CCS特集2016冬:コンフレックス

結晶構造探索機能に注目、ガウシアン最新版と連携へ

 2016.12.06−コンフレックスは、自社製品の配座空間探索ソフト「CONFLEX」を中心に、計算化学に関する充実したサポートサービスを提供している。とくに、得られた精密な配座を外部ソフトと連携して利用するケースが増えており、量子化学計算ソフトである「Gaussian」(米ガウシアン)との組み合わせには定評がある。

 CONFLEXは、英ケンブリッジ結晶学データセンター(CCDC)で行われた第6回結晶構造探索コンテストに参加したが、その結果が先ごろ正式に論文発表された。のちに実際にX線データをとって、プログラムの予測が正しかったかどうかを検証するもの。CONFLEXチームは課題のほぼすべてで正解を導き出すことができ、CONFLEXに組み込まれた探索機能の妥当性を確認できたという。

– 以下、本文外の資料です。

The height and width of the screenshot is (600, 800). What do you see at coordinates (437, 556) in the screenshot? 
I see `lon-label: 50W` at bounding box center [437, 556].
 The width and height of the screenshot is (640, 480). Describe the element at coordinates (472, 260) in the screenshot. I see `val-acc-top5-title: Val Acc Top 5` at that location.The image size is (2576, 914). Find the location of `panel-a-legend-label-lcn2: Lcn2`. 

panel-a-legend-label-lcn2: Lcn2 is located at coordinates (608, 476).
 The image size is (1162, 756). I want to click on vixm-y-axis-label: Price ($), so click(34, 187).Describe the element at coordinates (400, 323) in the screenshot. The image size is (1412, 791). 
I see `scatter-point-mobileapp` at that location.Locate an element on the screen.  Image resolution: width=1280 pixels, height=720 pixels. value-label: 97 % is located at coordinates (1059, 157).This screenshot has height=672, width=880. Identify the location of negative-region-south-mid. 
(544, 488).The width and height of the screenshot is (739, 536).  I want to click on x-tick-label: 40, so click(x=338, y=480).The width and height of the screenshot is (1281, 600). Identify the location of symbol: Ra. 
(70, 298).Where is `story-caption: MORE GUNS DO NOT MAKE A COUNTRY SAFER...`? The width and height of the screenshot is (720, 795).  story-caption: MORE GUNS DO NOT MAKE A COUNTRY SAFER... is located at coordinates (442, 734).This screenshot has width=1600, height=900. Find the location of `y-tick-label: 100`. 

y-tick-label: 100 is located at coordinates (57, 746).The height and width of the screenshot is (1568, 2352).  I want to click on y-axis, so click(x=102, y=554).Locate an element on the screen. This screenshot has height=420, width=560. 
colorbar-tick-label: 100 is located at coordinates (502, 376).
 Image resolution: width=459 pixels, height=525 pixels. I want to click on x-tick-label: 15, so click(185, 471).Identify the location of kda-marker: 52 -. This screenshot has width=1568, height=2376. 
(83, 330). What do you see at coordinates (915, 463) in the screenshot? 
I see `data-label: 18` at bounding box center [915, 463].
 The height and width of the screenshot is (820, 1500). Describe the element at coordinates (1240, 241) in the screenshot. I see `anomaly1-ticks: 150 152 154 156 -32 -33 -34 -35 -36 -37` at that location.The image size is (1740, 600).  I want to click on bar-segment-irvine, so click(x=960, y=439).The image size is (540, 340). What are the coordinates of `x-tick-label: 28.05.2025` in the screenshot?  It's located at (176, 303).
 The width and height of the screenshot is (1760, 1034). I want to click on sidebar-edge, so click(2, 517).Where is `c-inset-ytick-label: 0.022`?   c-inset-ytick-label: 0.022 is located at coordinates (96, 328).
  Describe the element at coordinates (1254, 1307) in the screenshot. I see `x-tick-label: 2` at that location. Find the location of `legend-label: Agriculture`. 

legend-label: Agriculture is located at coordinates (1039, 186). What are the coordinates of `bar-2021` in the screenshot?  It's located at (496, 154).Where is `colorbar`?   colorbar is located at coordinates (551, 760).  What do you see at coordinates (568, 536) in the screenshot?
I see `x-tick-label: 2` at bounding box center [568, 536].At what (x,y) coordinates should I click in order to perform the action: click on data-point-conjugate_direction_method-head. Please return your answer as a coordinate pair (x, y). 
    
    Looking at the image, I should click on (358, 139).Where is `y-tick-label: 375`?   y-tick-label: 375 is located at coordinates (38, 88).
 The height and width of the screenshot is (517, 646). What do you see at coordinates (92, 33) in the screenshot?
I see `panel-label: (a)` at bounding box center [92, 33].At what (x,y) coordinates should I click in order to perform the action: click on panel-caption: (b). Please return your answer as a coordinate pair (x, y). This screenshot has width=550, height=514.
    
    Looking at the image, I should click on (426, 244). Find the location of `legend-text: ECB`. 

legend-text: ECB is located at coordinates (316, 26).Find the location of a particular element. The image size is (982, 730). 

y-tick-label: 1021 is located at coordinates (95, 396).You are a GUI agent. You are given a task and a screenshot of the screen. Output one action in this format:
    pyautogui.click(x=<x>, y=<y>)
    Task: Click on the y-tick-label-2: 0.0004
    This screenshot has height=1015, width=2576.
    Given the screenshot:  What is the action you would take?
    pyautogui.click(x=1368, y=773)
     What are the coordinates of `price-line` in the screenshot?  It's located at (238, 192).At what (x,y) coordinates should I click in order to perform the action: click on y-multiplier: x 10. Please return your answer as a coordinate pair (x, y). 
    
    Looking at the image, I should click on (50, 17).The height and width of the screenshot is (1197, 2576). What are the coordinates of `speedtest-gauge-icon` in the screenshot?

 この結果を受け、有機分子の結晶構造を調べたい研究者からの問い合わせも増加。とくに、この計算は大きなマシンパワーを必要とするため、並列処理ができる「Parallel CONFLEX」の需要が伸びてきている。最近、Windowsマシンのマルチコア並列環境をサポートしたことでユーザー数が増加したということだ。今後、結晶関連機能の強化・充実を目指し、さらに開発を進めていく方針。

 一方、CONFLEXからGaussianにつなげる計算手法が注目されており、同社では関東・関西で講習会を開催し、具体的な方法を紹介してきた。同社はガウシアンの代理店でもあるが、来年に向けては7年ぶりにバージョンアップする「Gaussian 16」が注目されるだろう。GUI(グラフィカルユーザーインターフェース)ソフトも「GaussView 6」に刷新され、時間依存密度汎関数法(TD-DFT)、GPU(グラフィックプロセッサー)のサポートなどの新機能も目をひく。今年9月に東京工業大学で行われた開発元主催の「Gaussianワークショップ」ではベータ版が披露されており、ユーザーの期待も高まっている。

 一方、米カリフォルニア大学で開発された分子動力学法ソフト「AMBER」の最新バージョン16も好評。最新GPUへの対応で、かなり高速化されたことなどで評価が高い。CONFLEXがメニューに組み込まれた米パーキンエルマーの「ChemDraw/ChemOffice」も近くバージョン16がリリースされる予定で、来年も話題豊富な1年になりそうだ。